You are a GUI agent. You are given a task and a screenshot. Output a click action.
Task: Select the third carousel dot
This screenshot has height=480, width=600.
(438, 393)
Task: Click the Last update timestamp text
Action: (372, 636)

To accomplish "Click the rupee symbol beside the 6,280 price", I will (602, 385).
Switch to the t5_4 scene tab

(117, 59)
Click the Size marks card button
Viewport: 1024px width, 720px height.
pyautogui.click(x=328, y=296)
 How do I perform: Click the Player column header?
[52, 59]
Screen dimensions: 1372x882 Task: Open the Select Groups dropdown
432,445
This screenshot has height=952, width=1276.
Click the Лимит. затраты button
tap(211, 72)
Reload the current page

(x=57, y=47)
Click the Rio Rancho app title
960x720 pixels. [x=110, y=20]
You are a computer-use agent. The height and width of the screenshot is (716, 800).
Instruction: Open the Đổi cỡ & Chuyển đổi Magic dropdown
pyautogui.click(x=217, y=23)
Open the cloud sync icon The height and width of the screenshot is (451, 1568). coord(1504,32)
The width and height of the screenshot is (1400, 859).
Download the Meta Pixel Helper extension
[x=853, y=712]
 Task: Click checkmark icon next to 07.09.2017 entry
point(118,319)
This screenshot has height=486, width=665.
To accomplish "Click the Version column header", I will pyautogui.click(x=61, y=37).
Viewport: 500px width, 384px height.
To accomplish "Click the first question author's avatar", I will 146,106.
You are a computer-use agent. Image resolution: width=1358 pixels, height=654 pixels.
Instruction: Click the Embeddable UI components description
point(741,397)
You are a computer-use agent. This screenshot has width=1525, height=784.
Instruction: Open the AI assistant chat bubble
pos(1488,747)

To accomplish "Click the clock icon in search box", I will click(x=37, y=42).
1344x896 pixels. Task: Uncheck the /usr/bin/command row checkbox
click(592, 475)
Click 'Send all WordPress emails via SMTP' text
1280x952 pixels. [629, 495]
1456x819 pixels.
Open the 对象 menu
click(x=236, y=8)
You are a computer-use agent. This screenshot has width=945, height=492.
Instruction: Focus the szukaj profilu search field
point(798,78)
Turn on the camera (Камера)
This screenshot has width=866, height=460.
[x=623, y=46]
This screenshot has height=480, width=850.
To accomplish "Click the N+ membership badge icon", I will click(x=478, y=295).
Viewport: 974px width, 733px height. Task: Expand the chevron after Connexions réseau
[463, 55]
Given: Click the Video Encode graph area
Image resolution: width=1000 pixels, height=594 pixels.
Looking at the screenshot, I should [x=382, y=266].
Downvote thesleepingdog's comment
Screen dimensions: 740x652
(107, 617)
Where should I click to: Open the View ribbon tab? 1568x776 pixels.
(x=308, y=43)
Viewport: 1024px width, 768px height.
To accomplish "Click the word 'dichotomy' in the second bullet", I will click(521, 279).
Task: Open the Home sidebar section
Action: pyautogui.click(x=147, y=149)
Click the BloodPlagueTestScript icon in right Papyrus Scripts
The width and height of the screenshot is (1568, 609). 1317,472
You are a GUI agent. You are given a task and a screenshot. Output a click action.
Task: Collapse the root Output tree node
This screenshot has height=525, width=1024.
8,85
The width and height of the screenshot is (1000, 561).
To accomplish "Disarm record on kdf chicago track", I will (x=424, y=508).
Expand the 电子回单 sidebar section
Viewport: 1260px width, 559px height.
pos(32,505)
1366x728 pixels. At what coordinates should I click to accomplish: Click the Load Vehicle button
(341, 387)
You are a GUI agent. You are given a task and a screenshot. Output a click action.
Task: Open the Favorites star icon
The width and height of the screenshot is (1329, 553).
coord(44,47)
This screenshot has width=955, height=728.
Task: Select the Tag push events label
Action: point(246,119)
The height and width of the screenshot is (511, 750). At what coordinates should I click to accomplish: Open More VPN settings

### Problem requirements
Copy out all of the data exactly, leaving nothing out.

### Worked solution
You are a GUI agent. You are given a task and a screenshot. Output a click action.
Task: Select the third carousel dot
This screenshot has height=480, width=600.
(438, 393)
Task: Click the Last update timestamp text
Action: (372, 636)

To accomplish "Click the rupee symbol beside the 6,280 price", I will (602, 385).
Switch to the t5_4 scene tab

(117, 59)
Click the Size marks card button
Viewport: 1024px width, 720px height.
pyautogui.click(x=328, y=296)
 How do I perform: Click the Player column header?
[52, 59]
Screen dimensions: 1372x882 Task: Open the Select Groups dropdown
432,445
This screenshot has height=952, width=1276.
Click the Лимит. затраты button
tap(211, 72)
Reload the current page

(x=57, y=47)
Click the Rio Rancho app title
960x720 pixels. [x=110, y=20]
You are a computer-use agent. The height and width of the screenshot is (716, 800).
Instruction: Open the Đổi cỡ & Chuyển đổi Magic dropdown
pyautogui.click(x=217, y=23)
Open the cloud sync icon The height and width of the screenshot is (451, 1568). coord(1504,32)
The width and height of the screenshot is (1400, 859).
Download the Meta Pixel Helper extension
[x=853, y=712]
 Task: Click checkmark icon next to 07.09.2017 entry
point(118,319)
This screenshot has height=486, width=665.
To accomplish "Click the Version column header", I will pyautogui.click(x=61, y=37).
Viewport: 500px width, 384px height.
To accomplish "Click the first question author's avatar", I will 146,106.
You are a computer-use agent. Image resolution: width=1358 pixels, height=654 pixels.
Instruction: Click the Embeddable UI components description
point(741,397)
You are a computer-use agent. This screenshot has width=1525, height=784.
Instruction: Open the AI assistant chat bubble
pos(1488,747)

To accomplish "Click the clock icon in search box", I will click(x=37, y=42).
1344x896 pixels. Task: Uncheck the /usr/bin/command row checkbox
click(592, 475)
Click 'Send all WordPress emails via SMTP' text
1280x952 pixels. [629, 495]
1456x819 pixels.
Open the 对象 menu
click(x=236, y=8)
You are a computer-use agent. This screenshot has width=945, height=492.
Instruction: Focus the szukaj profilu search field
point(798,78)
Turn on the camera (Камера)
This screenshot has width=866, height=460.
[x=623, y=46]
This screenshot has height=480, width=850.
To accomplish "Click the N+ membership badge icon", I will click(x=478, y=295).
Viewport: 974px width, 733px height. Task: Expand the chevron after Connexions réseau
[463, 55]
Given: Click the Video Encode graph area
Image resolution: width=1000 pixels, height=594 pixels.
Looking at the screenshot, I should [x=382, y=266].
Downvote thesleepingdog's comment
Screen dimensions: 740x652
(107, 617)
Where should I click to: Open the View ribbon tab? 1568x776 pixels.
(x=308, y=43)
Viewport: 1024px width, 768px height.
To accomplish "Click the word 'dichotomy' in the second bullet", I will click(521, 279).
Task: Open the Home sidebar section
Action: pyautogui.click(x=147, y=149)
Click the BloodPlagueTestScript icon in right Papyrus Scripts
The width and height of the screenshot is (1568, 609). 1317,472
You are a GUI agent. You are given a task and a screenshot. Output a click action.
Task: Collapse the root Output tree node
This screenshot has height=525, width=1024.
8,85
The width and height of the screenshot is (1000, 561).
To accomplish "Disarm record on kdf chicago track", I will (x=424, y=508).
Expand the 电子回单 sidebar section
Viewport: 1260px width, 559px height.
pos(32,505)
1366x728 pixels. At what coordinates should I click to accomplish: Click the Load Vehicle button
(341, 387)
You are a GUI agent. You are given a task and a screenshot. Output a click action.
Task: Open the Favorites star icon
The width and height of the screenshot is (1329, 553).
coord(44,47)
This screenshot has width=955, height=728.
Task: Select the Tag push events label
Action: point(246,119)
The height and width of the screenshot is (511, 750). At what coordinates should I click to accomplish: Open More VPN settings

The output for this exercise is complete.